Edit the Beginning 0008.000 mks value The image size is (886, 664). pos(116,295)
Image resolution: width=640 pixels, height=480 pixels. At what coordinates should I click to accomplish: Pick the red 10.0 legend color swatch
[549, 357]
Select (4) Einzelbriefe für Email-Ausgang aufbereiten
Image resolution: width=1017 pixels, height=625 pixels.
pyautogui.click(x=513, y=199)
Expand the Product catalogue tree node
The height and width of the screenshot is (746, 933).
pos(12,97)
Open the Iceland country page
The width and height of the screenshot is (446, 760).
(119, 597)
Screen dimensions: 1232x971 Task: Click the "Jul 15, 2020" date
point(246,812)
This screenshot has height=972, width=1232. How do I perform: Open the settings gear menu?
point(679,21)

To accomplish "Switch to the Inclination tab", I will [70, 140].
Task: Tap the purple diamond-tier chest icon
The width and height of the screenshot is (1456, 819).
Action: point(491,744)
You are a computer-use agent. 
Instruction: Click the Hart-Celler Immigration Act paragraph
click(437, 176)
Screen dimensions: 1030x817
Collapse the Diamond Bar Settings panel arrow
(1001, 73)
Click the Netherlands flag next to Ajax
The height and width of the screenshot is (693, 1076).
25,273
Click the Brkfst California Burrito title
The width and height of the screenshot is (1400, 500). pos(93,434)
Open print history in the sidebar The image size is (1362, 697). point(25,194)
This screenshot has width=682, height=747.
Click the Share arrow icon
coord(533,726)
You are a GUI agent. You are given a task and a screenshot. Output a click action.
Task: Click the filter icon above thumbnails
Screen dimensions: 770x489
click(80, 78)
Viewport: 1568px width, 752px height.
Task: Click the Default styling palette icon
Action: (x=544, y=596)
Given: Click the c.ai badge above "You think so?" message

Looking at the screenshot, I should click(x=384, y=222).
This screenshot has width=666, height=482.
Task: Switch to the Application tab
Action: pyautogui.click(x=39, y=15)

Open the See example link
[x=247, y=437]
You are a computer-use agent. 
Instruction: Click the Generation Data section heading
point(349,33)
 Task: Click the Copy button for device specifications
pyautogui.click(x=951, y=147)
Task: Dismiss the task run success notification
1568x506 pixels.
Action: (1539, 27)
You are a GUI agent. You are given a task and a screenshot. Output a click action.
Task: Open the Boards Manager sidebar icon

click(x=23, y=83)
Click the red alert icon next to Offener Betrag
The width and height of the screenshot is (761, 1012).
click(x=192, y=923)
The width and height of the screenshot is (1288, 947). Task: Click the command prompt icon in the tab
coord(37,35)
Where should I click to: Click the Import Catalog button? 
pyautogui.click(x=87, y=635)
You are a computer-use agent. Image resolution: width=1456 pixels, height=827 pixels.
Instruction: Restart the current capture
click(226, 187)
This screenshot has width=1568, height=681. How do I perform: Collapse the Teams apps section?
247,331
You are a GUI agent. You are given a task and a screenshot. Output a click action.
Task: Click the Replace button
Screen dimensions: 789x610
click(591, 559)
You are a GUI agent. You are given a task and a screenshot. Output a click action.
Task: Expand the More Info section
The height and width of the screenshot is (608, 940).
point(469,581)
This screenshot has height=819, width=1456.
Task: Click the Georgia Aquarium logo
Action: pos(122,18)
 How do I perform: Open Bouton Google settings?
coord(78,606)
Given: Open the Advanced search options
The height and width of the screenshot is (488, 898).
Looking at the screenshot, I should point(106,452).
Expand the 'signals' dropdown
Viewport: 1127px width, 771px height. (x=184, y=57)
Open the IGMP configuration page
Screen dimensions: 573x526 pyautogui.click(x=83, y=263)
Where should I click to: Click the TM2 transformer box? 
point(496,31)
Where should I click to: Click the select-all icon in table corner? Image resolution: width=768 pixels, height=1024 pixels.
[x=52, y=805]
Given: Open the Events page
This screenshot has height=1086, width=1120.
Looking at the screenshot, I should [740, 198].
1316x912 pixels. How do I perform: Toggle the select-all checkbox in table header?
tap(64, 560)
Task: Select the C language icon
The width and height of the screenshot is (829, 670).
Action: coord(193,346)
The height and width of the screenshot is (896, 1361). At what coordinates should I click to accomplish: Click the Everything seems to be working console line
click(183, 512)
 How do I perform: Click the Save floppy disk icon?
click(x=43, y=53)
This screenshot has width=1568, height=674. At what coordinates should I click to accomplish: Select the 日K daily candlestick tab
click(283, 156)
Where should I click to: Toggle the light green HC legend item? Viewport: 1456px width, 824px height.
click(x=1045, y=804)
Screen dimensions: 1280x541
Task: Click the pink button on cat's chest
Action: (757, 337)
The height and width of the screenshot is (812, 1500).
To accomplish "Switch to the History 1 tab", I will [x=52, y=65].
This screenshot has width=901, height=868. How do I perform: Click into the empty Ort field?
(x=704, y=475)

** Written exercise **
Render the items as a numbered list with blank lines omitted, beginning at the line that contains "This screenshot has width=1568, height=681." and stopping after the line that contains "click(591, 559)".

** Written solution **
1. This screenshot has width=1568, height=681. How do I perform: Collapse the Teams apps section?
2. 247,331
3. You are a GUI agent. You are given a task and a screenshot. Output a click action.
4. Task: Click the Replace button
5. Screen dimensions: 789x610
6. click(591, 559)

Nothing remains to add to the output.